- **GOAL OF THE EXERCISE**:
Please give back only the lines below from the one containing "Task: Reply to PuffcornSucks' comment" to the one containing "Select NVMExpress in", each repeated word for word, both ends included.

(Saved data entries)
┌────────
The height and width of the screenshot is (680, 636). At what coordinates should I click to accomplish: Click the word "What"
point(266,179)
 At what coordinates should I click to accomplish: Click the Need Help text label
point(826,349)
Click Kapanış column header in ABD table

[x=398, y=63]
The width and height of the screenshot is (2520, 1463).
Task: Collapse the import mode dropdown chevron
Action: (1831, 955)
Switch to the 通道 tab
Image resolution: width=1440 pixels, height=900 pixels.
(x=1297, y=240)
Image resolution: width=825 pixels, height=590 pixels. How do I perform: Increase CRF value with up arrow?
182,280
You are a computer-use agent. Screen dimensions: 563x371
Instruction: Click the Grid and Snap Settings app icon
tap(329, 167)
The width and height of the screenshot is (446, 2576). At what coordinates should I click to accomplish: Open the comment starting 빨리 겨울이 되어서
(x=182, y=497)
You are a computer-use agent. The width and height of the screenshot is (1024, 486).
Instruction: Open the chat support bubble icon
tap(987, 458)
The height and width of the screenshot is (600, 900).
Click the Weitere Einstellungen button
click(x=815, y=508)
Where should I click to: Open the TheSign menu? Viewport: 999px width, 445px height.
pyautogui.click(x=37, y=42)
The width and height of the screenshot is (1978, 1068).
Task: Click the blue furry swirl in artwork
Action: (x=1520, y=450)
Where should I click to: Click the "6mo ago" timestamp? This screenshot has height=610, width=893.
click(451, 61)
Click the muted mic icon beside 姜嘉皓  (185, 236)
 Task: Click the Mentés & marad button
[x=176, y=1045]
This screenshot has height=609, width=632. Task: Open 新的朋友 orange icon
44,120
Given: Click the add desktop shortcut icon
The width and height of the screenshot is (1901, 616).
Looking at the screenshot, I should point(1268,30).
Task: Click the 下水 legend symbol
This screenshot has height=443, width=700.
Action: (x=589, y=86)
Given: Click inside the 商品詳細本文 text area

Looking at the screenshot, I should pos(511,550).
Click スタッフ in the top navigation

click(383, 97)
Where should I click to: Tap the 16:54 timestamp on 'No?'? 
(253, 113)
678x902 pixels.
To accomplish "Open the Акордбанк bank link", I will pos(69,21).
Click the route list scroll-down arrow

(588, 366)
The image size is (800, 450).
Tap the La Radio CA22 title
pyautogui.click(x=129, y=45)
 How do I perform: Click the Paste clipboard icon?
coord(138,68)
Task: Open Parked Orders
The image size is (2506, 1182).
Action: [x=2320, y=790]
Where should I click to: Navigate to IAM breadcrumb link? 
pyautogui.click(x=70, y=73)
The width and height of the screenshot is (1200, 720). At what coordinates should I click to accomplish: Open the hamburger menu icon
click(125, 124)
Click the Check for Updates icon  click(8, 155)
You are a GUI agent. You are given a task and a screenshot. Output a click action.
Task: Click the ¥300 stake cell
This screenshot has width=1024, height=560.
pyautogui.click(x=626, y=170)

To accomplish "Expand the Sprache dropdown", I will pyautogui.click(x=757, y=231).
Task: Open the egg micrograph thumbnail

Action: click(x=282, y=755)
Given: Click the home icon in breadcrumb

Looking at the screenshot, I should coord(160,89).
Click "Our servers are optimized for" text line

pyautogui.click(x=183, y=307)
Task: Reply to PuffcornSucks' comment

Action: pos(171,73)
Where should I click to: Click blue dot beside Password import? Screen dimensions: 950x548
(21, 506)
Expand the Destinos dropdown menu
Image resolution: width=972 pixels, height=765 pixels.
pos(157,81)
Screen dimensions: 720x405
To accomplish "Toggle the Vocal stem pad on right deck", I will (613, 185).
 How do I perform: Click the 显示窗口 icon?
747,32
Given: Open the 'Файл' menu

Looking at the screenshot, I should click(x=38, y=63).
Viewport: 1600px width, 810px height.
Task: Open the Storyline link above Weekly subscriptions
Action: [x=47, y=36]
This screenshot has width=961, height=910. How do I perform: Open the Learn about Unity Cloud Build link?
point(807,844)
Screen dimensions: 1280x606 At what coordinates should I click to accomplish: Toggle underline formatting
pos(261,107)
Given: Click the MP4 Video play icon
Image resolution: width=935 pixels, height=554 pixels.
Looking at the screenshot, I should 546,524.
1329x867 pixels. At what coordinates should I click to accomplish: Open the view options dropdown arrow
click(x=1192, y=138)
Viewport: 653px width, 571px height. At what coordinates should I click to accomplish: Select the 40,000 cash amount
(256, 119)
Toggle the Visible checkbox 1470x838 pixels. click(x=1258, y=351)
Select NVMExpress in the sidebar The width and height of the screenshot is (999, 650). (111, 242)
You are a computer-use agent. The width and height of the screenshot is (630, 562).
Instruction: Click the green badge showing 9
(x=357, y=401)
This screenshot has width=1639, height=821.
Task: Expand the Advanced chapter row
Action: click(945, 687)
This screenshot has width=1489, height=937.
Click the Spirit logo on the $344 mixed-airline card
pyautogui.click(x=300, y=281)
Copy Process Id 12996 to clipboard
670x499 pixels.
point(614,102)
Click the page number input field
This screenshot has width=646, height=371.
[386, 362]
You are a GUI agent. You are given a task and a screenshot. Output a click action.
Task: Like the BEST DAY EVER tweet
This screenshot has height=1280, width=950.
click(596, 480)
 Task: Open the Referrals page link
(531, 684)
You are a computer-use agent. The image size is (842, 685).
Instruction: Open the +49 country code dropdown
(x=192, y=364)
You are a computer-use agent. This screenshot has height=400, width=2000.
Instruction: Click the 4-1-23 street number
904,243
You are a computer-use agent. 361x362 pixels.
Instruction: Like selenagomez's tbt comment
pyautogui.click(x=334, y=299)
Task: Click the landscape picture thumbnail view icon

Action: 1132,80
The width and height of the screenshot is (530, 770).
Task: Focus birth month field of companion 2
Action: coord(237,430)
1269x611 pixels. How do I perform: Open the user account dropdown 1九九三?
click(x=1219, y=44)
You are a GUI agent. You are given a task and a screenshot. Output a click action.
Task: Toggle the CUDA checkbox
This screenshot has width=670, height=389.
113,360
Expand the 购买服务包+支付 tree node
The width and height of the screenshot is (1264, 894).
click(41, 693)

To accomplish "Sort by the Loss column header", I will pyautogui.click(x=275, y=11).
└────────
- **PROBLEM SOLUTION**:
Task: Reply to PuffcornSucks' comment

Action: pos(171,73)
Where should I click to: Click blue dot beside Password import? Screen dimensions: 950x548
(21, 506)
Expand the Destinos dropdown menu
Image resolution: width=972 pixels, height=765 pixels.
pos(157,81)
Screen dimensions: 720x405
To accomplish "Toggle the Vocal stem pad on right deck", I will (613, 185).
 How do I perform: Click the 显示窗口 icon?
747,32
Given: Open the 'Файл' menu

Looking at the screenshot, I should click(x=38, y=63).
Viewport: 1600px width, 810px height.
Task: Open the Storyline link above Weekly subscriptions
Action: [x=47, y=36]
This screenshot has width=961, height=910. How do I perform: Open the Learn about Unity Cloud Build link?
point(807,844)
Screen dimensions: 1280x606 At what coordinates should I click to accomplish: Toggle underline formatting
pos(261,107)
Given: Click the MP4 Video play icon
Image resolution: width=935 pixels, height=554 pixels.
Looking at the screenshot, I should 546,524.
1329x867 pixels. At what coordinates should I click to accomplish: Open the view options dropdown arrow
click(x=1192, y=138)
Viewport: 653px width, 571px height. At what coordinates should I click to accomplish: Select the 40,000 cash amount
(256, 119)
Toggle the Visible checkbox 1470x838 pixels. click(x=1258, y=351)
Select NVMExpress in the sidebar The width and height of the screenshot is (999, 650). (111, 242)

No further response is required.